No one is more surprised about their friendship than Caye herself, who seems to have found not only a kindred spirit, but a friend who actually sees a future outside of the business. Before Zulema was around, Caye's main goal was to save up her cash to buy herself bigger tits. Caye starts to hope for an actual relationship with a sweet computer guy name Manuel (the effective Luis Callejo), and gets a reality check that her occupation makes the seemingly simple idea of dating much harder than it should be. In the meantime, Zulema longs for her home country, where her 5-year-old boy lives, while she sends money home.
If that sounds bleak, well, yes, Princesas is exactly that. Despite the quote on the back of the DVD box that says the film is "sweet and romantic" (what the???), this is no Pretty Woman. Any fleeting moments of happiness that the characters find is always followed by a heavy cost.

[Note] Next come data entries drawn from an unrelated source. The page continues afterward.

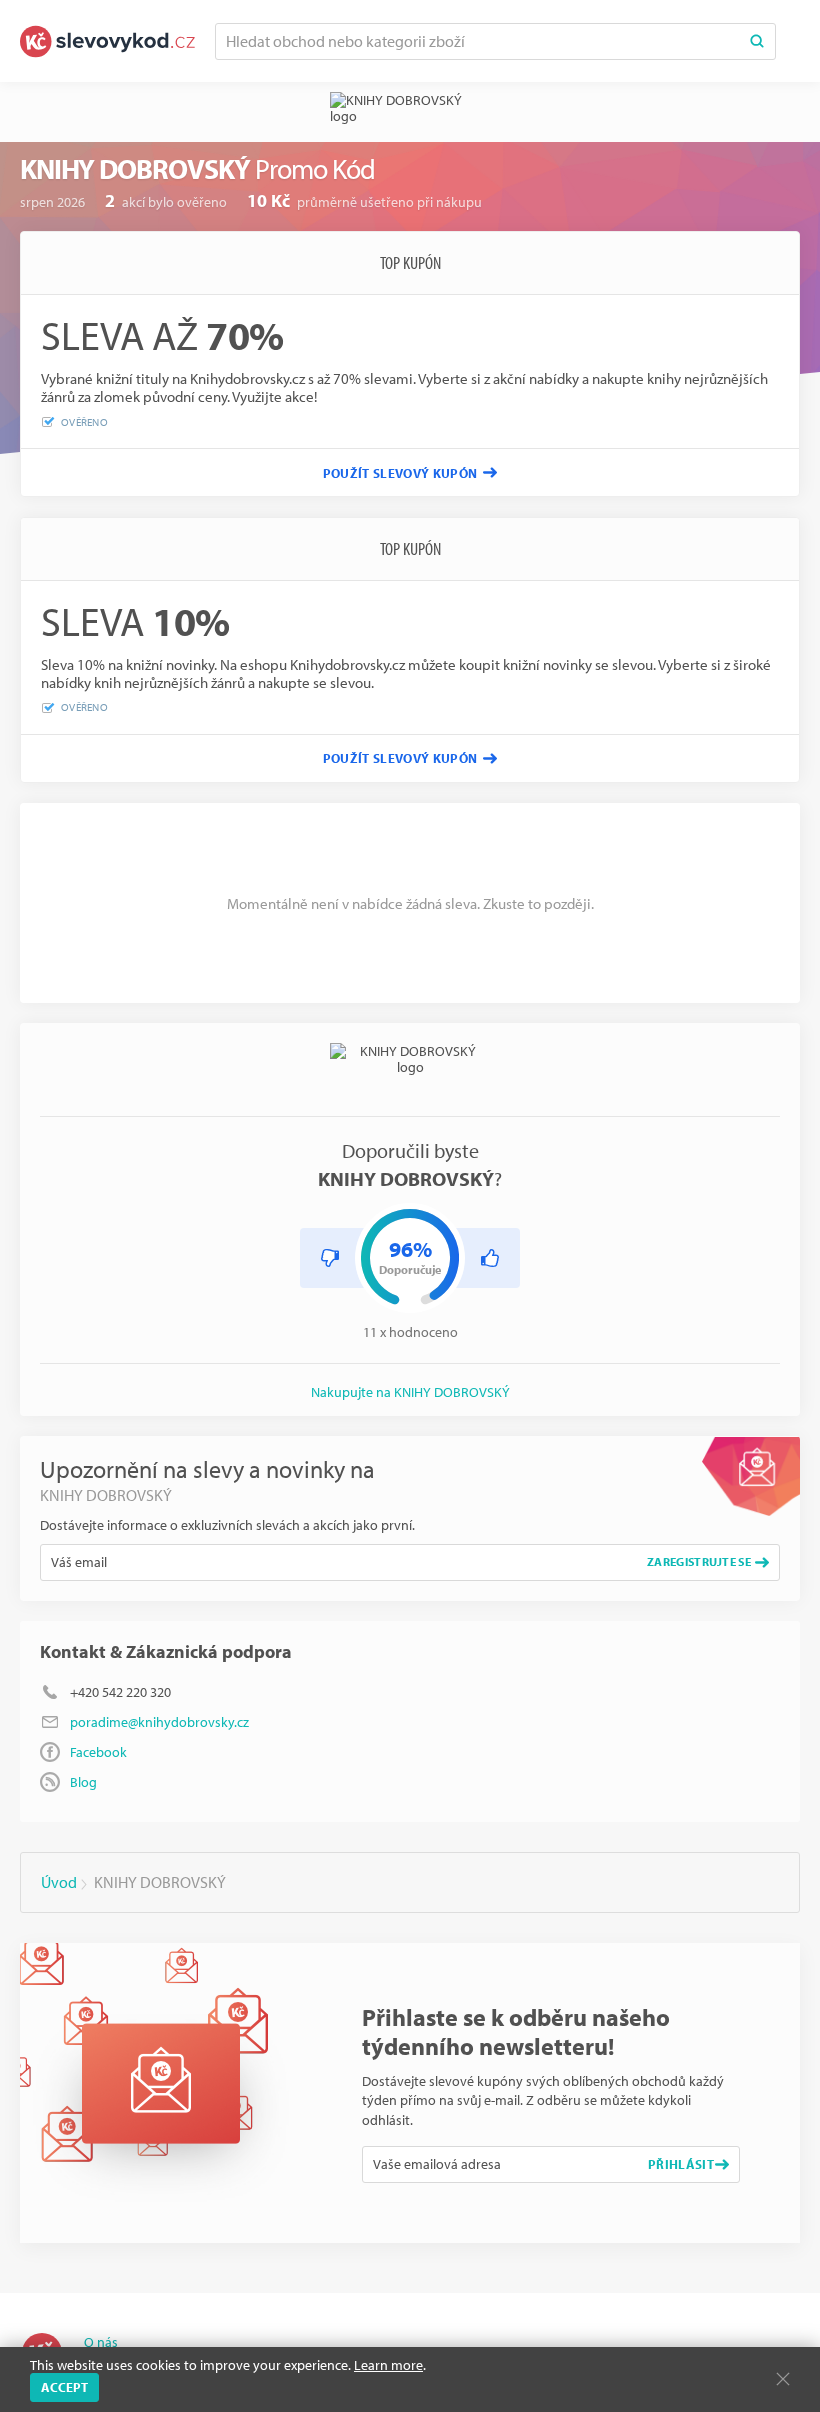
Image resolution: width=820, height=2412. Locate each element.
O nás (101, 2342)
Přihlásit (681, 2164)
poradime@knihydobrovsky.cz (159, 1722)
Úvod (59, 1882)
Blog (83, 1782)
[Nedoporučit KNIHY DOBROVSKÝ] (330, 1258)
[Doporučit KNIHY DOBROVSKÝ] (490, 1258)
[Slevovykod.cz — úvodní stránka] (107, 41)
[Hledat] (757, 41)
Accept (64, 2387)
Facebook (98, 1752)
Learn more (388, 2365)
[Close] (783, 2379)
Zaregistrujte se (699, 1561)
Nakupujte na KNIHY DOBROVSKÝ (410, 1392)
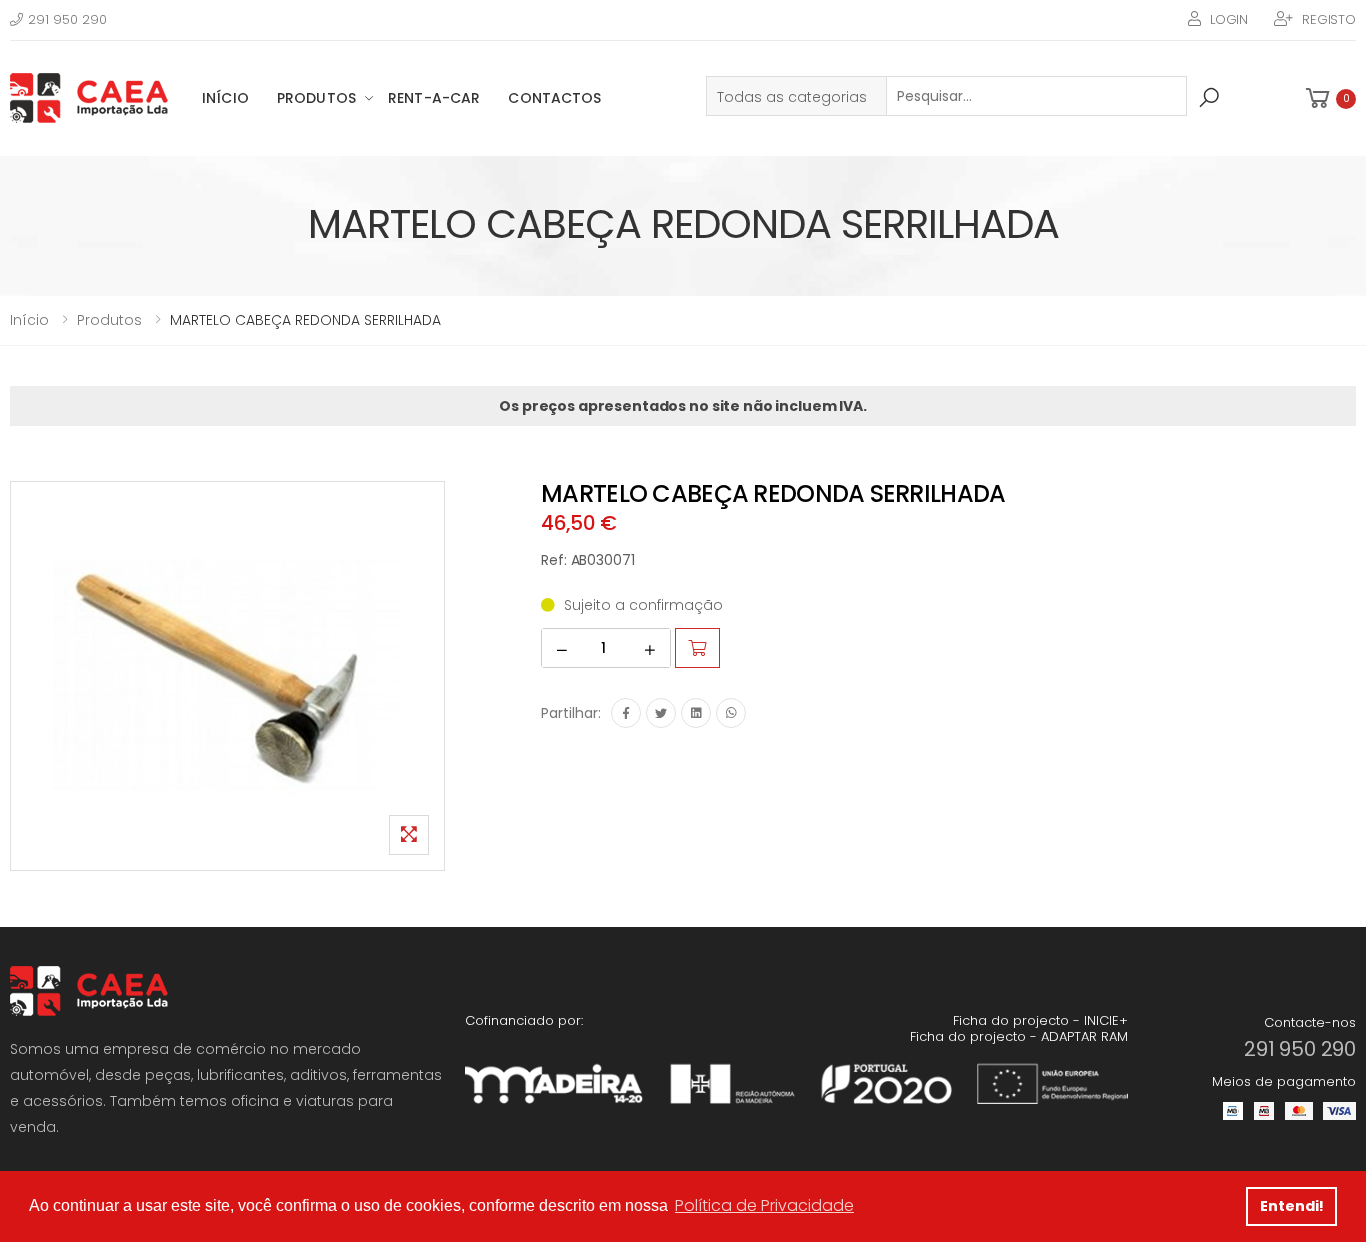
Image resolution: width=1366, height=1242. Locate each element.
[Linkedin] (696, 713)
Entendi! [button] (1292, 1206)
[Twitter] (661, 713)
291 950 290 (67, 19)
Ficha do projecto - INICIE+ (1040, 1020)
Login (1229, 19)
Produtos (316, 98)
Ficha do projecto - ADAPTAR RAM (1019, 1036)
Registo (1329, 19)
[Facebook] (626, 713)
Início (225, 98)
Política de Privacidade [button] (764, 1205)
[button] (1329, 98)
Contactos (554, 98)
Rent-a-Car (434, 98)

Despite the plot plodding along hopelessly, the film does have some buoyancy simply from the presence from the excellent Candela Peña, who won the Goya for Best Actress for her performance as Caye. Caye does find some humor in her life, and she keeps her emotions open enough to discard her prejudices in order to make a friend and to meet a good man. So it makes her scenes with boyfriend Manuel all the more devastating when reality of her other life keeps interrupting her attempts at normality. You may not find much uplifting about Princesas, but if you can stand the bleakness, you'll be rewarded by a star-making turn by the intriguing Peña.